══ Given entries ══

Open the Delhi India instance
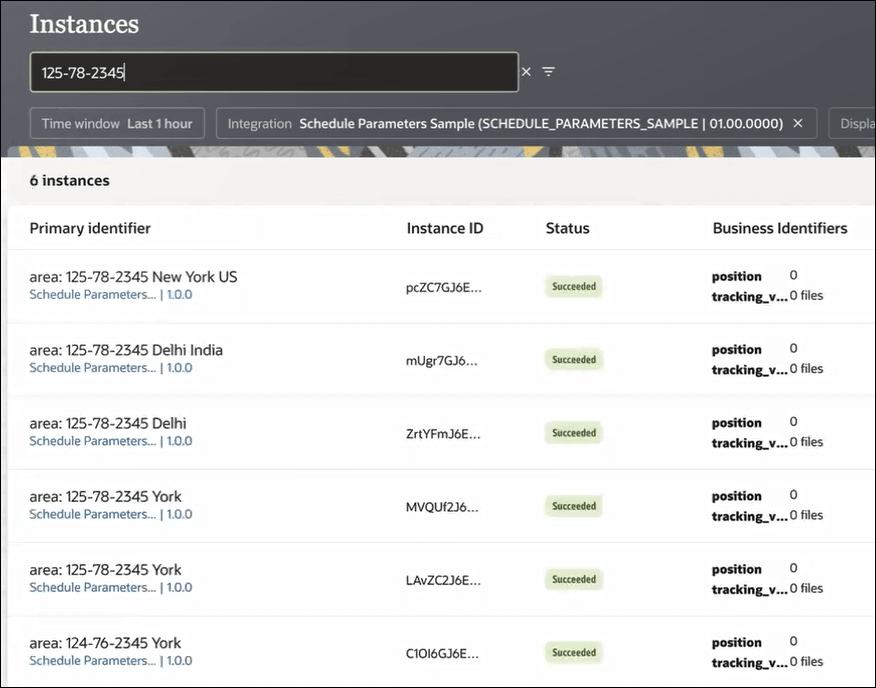Viewport: 876px width, 688px height. point(126,350)
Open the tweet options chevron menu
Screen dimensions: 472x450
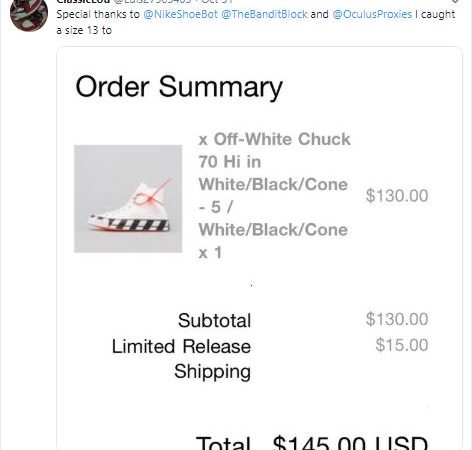click(x=455, y=1)
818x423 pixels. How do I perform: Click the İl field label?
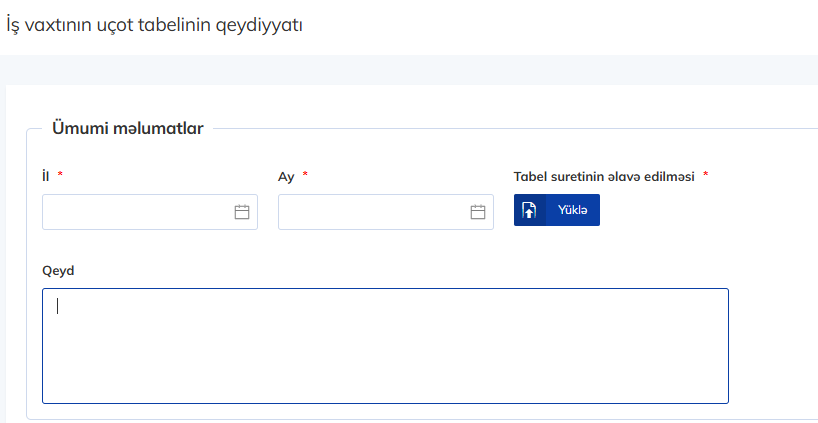coord(46,176)
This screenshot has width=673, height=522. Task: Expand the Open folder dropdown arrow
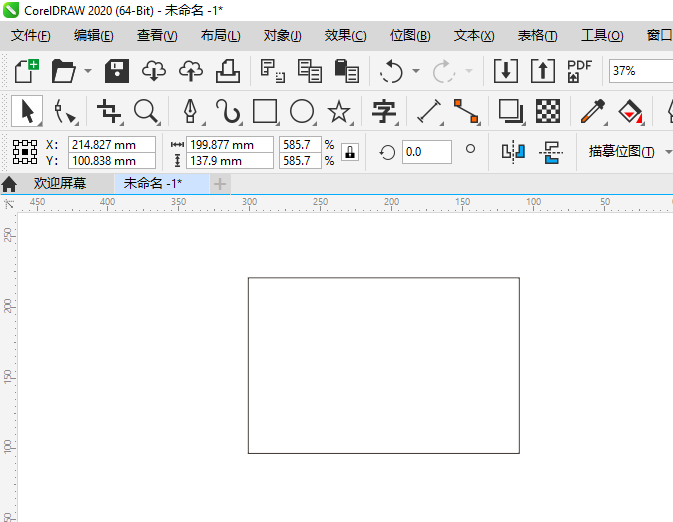click(88, 72)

═══

• **Exercise requirements**: From the line with "Open the tweet options chevron menu" through the final line of the records above, return each line exactly and nothing else. Pictures are to be skipped.

• **Task solution**:
Open the tweet options chevron menu
Screen dimensions: 472x450
click(x=455, y=1)
818x423 pixels. How do I perform: Click the İl field label?
coord(46,176)
This screenshot has width=673, height=522. Task: Expand the Open folder dropdown arrow
click(88, 72)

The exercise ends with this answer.